Document passage:
################

Wind is still projected to hold and a southerly surge reprise forecasted for this weekend should land far enough east of the fleet not to be a factor in slowing anyone down. Several days out, tropical low pressure systems off Mexico might disrupt some of the usual tradewind flow, so we’ll be keeping an eye on those weather systems. The dreaded Pacific High has so far been behaving itself, and staying well to the North. Great luck for these 2018 racers.

################

What this exercise asks:
- 1) According to the race weather update, where has the Pacific High been staying so far?
- 2) The race weather update says the southerly surge expected this weekend should not slow anyone down. Using the update's own reasoning, explain why.
- 3) Pick up the race weather update after its last sentence and carry it forward.

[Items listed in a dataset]
################

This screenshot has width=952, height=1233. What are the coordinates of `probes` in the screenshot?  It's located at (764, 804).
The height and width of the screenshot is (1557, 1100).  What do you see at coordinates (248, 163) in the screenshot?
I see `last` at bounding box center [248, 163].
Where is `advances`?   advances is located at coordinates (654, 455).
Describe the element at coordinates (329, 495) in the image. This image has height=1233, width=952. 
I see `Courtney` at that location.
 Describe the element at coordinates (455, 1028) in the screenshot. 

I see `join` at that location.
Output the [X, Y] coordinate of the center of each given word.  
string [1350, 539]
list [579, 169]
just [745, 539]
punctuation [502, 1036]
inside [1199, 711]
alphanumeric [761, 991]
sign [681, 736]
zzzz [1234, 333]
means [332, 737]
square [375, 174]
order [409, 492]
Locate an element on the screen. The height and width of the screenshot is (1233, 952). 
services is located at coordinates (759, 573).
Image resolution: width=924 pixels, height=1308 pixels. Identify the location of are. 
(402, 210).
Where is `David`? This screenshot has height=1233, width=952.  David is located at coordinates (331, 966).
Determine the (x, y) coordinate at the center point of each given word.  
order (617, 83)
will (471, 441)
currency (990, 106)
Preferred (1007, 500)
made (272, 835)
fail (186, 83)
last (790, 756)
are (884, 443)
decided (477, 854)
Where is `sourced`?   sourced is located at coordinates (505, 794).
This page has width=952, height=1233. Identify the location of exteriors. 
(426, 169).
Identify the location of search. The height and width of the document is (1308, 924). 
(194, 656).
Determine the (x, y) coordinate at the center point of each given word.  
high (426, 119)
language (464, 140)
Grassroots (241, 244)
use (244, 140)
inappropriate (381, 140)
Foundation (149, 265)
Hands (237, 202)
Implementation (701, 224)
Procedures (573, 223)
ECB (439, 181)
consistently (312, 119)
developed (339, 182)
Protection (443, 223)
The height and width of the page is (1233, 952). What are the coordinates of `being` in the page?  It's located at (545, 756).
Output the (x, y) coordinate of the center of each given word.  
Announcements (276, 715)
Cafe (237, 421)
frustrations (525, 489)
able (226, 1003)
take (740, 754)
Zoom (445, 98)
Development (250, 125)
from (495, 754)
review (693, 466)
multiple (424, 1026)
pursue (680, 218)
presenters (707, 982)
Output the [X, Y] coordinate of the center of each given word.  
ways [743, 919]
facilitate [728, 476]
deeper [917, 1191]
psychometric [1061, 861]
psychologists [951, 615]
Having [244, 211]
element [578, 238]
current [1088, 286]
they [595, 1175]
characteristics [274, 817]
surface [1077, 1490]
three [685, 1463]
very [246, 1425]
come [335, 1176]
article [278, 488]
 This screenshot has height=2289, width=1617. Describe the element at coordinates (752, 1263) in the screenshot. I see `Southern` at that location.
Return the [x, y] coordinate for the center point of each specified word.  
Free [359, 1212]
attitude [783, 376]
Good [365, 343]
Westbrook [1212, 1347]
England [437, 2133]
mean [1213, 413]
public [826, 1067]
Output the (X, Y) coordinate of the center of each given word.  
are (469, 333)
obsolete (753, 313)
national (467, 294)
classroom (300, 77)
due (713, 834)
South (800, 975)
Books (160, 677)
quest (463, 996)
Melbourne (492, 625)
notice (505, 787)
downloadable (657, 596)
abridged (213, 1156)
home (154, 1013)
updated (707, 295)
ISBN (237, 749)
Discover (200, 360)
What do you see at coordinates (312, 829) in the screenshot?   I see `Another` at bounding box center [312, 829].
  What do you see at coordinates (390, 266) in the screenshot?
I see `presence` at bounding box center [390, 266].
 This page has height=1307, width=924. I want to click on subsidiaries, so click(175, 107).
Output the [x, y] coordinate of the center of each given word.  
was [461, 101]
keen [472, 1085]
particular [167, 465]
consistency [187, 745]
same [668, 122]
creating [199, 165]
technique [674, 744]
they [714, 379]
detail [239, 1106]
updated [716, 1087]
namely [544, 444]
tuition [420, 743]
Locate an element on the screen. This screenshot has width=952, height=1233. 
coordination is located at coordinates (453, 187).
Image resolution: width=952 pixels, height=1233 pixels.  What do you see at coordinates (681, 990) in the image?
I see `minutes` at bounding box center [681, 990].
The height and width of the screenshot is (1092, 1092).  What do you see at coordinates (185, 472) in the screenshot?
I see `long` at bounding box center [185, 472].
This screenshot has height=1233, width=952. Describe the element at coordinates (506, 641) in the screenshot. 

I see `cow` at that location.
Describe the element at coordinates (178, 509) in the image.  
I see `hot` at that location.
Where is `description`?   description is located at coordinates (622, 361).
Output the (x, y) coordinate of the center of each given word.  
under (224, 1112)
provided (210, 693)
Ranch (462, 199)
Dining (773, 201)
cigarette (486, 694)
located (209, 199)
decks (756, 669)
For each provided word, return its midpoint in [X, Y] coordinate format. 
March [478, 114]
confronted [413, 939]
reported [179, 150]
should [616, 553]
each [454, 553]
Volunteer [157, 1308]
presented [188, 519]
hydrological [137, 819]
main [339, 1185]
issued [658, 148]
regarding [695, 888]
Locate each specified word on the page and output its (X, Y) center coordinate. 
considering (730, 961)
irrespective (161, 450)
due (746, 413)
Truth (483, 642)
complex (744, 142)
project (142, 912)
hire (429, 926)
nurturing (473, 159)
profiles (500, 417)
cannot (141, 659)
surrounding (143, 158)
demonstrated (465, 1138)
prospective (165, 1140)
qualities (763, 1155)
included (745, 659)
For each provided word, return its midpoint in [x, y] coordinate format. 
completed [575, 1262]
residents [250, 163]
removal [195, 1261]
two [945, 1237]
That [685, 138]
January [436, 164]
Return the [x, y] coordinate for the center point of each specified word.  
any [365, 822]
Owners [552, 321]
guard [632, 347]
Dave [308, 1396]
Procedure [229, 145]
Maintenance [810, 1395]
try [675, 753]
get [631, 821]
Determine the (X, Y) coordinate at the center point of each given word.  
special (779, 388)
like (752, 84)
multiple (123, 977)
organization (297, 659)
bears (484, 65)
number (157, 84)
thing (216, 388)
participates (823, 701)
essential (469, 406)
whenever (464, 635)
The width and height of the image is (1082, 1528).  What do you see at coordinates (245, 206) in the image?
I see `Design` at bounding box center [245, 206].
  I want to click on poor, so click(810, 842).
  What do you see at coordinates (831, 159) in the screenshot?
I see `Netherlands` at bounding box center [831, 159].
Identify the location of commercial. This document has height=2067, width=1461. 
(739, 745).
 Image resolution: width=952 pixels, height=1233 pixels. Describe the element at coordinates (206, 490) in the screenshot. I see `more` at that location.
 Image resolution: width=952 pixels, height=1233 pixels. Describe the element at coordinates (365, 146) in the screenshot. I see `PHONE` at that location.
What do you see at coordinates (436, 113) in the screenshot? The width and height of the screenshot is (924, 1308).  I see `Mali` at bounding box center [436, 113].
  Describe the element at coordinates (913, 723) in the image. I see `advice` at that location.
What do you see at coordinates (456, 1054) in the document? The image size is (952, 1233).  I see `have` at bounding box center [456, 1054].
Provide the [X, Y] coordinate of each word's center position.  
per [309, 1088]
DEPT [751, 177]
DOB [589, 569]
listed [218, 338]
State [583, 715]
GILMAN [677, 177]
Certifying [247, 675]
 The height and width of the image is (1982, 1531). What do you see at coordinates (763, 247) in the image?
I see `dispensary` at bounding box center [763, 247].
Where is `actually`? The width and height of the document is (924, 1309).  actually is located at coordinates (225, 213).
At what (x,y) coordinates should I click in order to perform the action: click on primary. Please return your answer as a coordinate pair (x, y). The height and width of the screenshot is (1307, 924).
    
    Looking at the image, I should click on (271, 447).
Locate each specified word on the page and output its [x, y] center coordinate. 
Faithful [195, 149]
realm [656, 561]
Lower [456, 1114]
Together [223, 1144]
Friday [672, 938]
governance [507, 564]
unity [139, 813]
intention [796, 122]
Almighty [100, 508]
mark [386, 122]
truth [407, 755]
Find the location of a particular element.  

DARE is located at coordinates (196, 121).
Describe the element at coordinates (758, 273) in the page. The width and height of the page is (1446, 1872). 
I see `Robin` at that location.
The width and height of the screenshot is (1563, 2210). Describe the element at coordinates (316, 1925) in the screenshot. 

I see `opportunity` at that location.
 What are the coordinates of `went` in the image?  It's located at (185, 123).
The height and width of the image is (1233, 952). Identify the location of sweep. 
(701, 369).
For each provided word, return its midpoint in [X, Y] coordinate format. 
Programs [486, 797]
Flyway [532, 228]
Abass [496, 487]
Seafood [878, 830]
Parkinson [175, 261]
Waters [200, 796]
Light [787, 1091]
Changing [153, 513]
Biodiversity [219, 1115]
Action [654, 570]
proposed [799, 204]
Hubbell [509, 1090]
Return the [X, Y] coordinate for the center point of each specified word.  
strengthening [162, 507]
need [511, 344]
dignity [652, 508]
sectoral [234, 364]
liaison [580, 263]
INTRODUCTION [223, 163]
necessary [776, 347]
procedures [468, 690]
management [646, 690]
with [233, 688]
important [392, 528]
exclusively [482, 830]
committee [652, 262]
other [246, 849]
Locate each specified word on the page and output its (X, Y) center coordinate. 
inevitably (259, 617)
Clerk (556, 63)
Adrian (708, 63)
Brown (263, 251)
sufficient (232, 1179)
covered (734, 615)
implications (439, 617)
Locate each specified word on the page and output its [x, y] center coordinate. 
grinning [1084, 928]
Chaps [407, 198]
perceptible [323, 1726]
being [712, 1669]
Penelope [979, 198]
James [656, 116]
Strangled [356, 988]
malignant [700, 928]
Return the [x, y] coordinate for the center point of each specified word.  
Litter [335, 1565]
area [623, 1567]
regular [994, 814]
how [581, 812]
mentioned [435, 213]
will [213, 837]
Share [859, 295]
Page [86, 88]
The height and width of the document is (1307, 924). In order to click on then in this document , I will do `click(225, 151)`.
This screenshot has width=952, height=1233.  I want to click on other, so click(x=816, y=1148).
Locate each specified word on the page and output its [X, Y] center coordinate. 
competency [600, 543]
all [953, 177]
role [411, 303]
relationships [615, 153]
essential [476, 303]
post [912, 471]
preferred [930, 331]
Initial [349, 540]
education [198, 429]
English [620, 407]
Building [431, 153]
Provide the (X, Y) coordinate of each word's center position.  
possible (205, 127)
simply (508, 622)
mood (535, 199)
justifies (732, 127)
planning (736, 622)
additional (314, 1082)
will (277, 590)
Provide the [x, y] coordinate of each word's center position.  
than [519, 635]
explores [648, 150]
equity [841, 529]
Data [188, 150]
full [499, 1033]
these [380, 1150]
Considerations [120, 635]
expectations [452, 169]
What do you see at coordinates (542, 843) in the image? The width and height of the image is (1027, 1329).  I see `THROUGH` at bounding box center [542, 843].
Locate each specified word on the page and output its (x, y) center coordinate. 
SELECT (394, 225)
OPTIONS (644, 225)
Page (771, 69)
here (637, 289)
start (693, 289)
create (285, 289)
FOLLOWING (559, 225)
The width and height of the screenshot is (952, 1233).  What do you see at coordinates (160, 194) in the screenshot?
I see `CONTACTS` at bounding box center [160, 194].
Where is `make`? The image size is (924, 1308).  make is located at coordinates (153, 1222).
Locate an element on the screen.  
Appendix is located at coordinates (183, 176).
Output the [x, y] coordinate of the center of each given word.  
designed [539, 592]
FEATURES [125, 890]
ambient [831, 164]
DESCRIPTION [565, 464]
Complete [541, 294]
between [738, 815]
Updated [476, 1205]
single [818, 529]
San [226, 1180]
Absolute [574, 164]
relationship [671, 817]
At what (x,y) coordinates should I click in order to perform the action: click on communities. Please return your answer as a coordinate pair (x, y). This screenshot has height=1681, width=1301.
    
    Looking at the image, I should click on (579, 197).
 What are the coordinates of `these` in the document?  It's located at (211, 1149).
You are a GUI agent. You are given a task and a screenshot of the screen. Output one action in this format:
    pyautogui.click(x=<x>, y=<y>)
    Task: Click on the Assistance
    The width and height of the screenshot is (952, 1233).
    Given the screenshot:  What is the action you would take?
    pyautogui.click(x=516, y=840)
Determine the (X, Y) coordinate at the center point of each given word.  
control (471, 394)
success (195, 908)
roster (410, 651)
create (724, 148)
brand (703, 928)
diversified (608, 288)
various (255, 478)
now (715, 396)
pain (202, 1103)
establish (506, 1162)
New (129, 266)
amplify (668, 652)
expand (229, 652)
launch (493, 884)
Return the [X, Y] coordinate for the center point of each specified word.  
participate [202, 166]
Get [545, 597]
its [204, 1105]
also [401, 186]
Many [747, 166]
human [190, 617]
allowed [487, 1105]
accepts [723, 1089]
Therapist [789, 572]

################

Task-by-task results:
- 1) It has been staying well to the North.

- 2) The surge is forecast to land far enough east of the fleet that it should not affect the boats. That is why it is not expected to slow anyone down.

- 3)
Day 3 found our racers gearing up for a wild ride on what’s known as “the windy reach.” The back of the fleet crawled out of the southerly surge and the front of the fleet grew with the faster, sportier boats, previously becalmed, closing the gap on the original three leaders in reported 25-30 kt winds. JouJou is still splitting the difference between Riff Rider to the north and Crinan II to the south. It will be interesting to see the effect of latitude. Double Espresso is one of those surfing machines now caught up to the three leaders with Nightmare and Passages very close behind. Rainbow, the sole multihull, is holding his own and Kyntanna is throwing her size around surging to the south. The remainder are roughly clustered together, but still moving at a clip. We have reports of sea sickness, astronaut eating, and only a little carnage so far, a boom vang and a couple of autopilots, not too bad overall. The sailors are settling in to sailing, as the winds continue.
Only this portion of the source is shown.